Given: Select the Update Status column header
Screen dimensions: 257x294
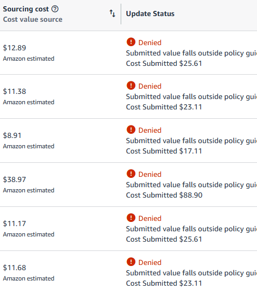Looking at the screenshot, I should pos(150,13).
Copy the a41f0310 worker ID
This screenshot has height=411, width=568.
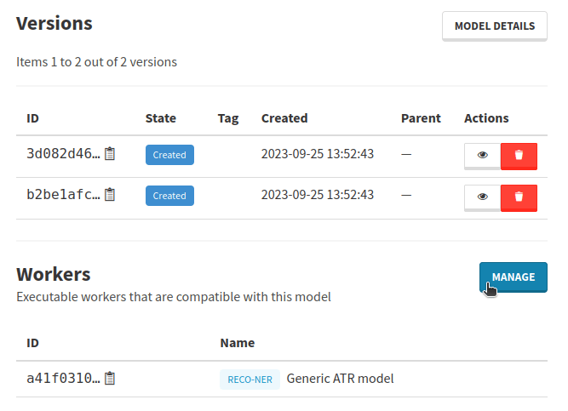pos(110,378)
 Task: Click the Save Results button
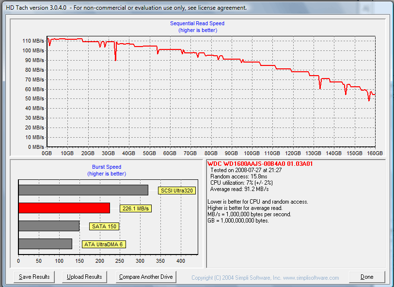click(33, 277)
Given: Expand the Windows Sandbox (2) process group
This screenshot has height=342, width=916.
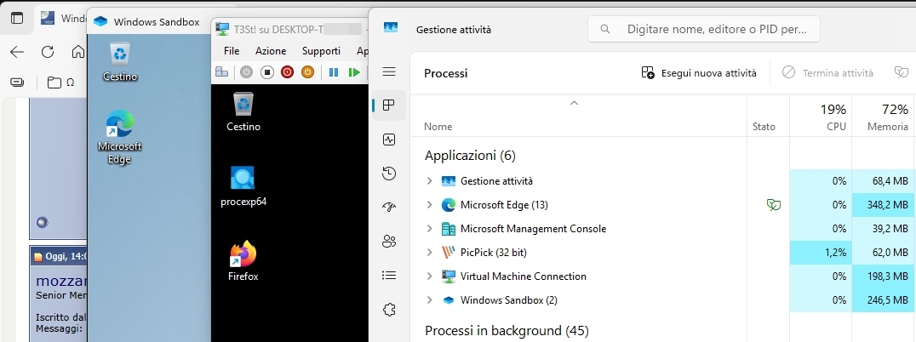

---

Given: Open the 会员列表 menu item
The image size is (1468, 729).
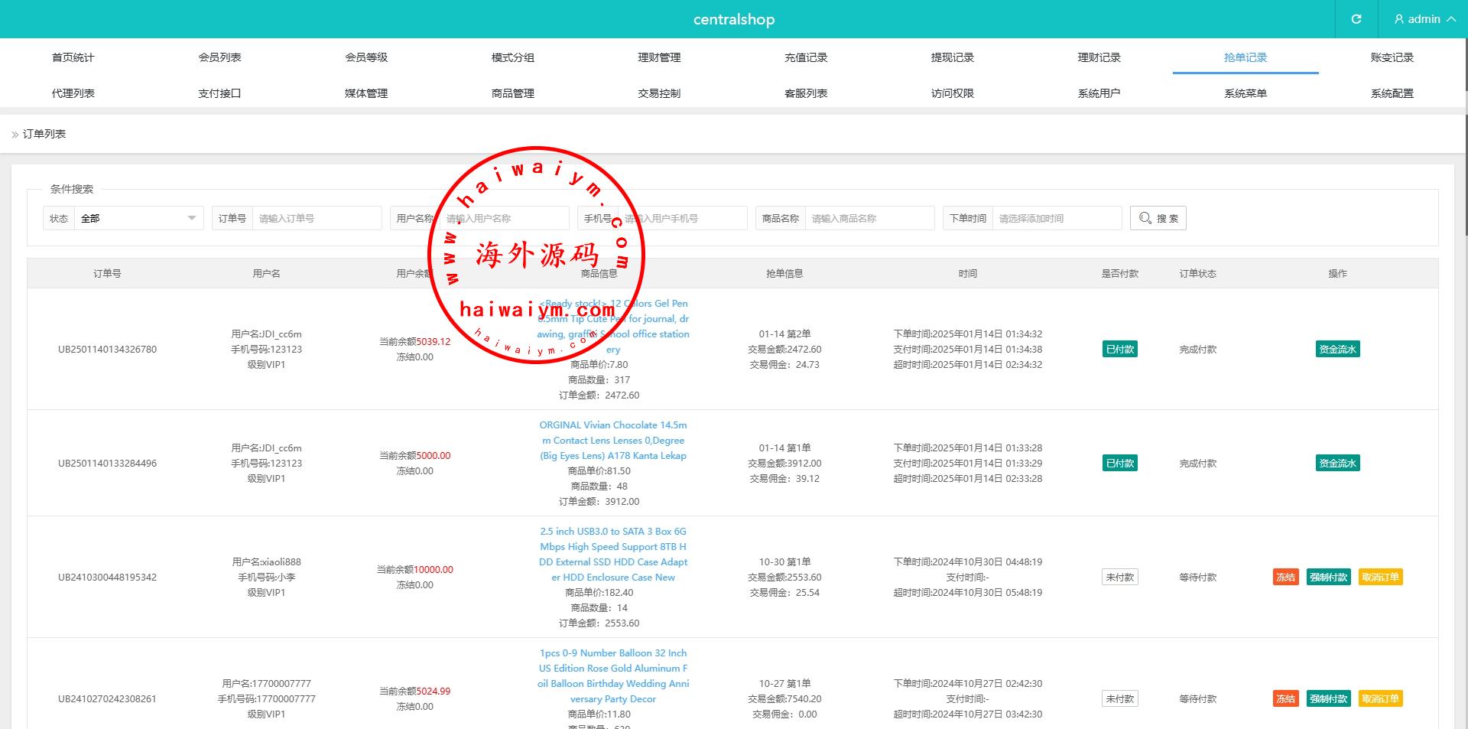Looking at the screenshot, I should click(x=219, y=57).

### TASK GOAL
Copy out all lines from the material above that contain the string "Given".

### ANSWER AREA
Given: Select the Update Status column header
Given: Expand the Windows Sandbox (2) process group
Given: Open the 会员列表 menu item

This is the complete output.